### Supplied data ###

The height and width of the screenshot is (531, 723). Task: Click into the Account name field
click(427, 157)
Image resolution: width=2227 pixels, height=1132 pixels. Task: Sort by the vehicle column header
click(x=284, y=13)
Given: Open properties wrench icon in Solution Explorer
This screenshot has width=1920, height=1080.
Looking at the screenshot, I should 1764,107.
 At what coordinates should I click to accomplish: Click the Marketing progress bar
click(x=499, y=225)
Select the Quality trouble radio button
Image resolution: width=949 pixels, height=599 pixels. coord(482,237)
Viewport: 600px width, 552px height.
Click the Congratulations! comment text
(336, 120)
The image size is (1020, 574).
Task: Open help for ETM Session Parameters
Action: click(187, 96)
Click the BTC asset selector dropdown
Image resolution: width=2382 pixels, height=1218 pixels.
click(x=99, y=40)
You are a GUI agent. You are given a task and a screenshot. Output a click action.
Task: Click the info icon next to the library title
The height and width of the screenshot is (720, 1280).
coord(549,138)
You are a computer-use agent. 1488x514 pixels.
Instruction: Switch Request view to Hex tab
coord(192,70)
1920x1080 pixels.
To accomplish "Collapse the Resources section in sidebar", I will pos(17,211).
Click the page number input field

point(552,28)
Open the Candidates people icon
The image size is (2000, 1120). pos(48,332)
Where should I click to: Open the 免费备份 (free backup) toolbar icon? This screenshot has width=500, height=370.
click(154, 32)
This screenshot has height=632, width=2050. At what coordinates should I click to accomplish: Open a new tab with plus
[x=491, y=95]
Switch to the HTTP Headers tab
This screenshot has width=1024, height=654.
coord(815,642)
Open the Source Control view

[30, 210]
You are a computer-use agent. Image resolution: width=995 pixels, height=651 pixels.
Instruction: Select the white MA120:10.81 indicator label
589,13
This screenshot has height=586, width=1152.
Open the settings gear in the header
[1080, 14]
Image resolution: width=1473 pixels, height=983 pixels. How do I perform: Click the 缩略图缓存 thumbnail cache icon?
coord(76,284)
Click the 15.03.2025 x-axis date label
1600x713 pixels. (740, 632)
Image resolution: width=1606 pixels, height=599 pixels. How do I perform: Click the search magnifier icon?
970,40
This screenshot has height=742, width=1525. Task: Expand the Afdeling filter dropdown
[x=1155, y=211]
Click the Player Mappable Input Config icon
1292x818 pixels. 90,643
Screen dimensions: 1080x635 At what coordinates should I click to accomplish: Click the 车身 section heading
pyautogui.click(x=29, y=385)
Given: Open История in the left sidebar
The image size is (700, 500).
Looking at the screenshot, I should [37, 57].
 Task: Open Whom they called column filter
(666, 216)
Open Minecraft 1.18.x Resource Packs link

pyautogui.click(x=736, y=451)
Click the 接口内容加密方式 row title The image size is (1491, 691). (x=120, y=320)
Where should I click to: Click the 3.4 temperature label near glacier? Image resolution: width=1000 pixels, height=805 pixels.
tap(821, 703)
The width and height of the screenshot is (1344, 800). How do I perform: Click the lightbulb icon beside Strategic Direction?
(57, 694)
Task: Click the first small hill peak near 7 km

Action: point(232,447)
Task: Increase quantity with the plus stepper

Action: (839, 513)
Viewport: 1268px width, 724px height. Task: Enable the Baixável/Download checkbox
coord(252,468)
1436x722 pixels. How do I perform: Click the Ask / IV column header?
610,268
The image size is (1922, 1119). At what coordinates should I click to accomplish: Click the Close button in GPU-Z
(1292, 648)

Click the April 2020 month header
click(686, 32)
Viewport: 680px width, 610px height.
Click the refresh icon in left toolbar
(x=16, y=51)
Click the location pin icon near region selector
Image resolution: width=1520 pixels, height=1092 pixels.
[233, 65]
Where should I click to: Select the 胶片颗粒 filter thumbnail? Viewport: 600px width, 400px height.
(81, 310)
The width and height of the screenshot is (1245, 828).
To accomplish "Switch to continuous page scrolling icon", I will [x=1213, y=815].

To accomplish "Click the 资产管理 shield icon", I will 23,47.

###

_Requirements_.
Reproduce the data from the line containing "Click the 15.03.2025 x-axis date label" down through the end, substituting "magnifying glass" for "magnifier" and leaving everything else unchanged.

_Exercise solution_.
Click the 15.03.2025 x-axis date label
1600x713 pixels. (740, 632)
Image resolution: width=1606 pixels, height=599 pixels. How do I perform: Click the search magnifying glass icon?
970,40
This screenshot has height=742, width=1525. Task: Expand the Afdeling filter dropdown
[x=1155, y=211]
Click the Player Mappable Input Config icon
1292x818 pixels. 90,643
Screen dimensions: 1080x635 At what coordinates should I click to accomplish: Click the 车身 section heading
pyautogui.click(x=29, y=385)
Given: Open История in the left sidebar
The image size is (700, 500).
Looking at the screenshot, I should [37, 57].
 Task: Open Whom they called column filter
(666, 216)
Open Minecraft 1.18.x Resource Packs link

pyautogui.click(x=736, y=451)
Click the 接口内容加密方式 row title The image size is (1491, 691). (x=120, y=320)
Where should I click to: Click the 3.4 temperature label near glacier? Image resolution: width=1000 pixels, height=805 pixels.
tap(821, 703)
The width and height of the screenshot is (1344, 800). How do I perform: Click the lightbulb icon beside Strategic Direction?
(57, 694)
Task: Click the first small hill peak near 7 km

Action: point(232,447)
Task: Increase quantity with the plus stepper

Action: (839, 513)
Viewport: 1268px width, 724px height. Task: Enable the Baixável/Download checkbox
coord(252,468)
1436x722 pixels. How do I perform: Click the Ask / IV column header?
610,268
The image size is (1922, 1119). At what coordinates should I click to accomplish: Click the Close button in GPU-Z
(1292, 648)

Click the April 2020 month header
click(686, 32)
Viewport: 680px width, 610px height.
Click the refresh icon in left toolbar
(x=16, y=51)
Click the location pin icon near region selector
Image resolution: width=1520 pixels, height=1092 pixels.
[233, 65]
Where should I click to: Select the 胶片颗粒 filter thumbnail? Viewport: 600px width, 400px height.
(81, 310)
The width and height of the screenshot is (1245, 828).
To accomplish "Switch to continuous page scrolling icon", I will [x=1213, y=815].

To accomplish "Click the 资产管理 shield icon", I will 23,47.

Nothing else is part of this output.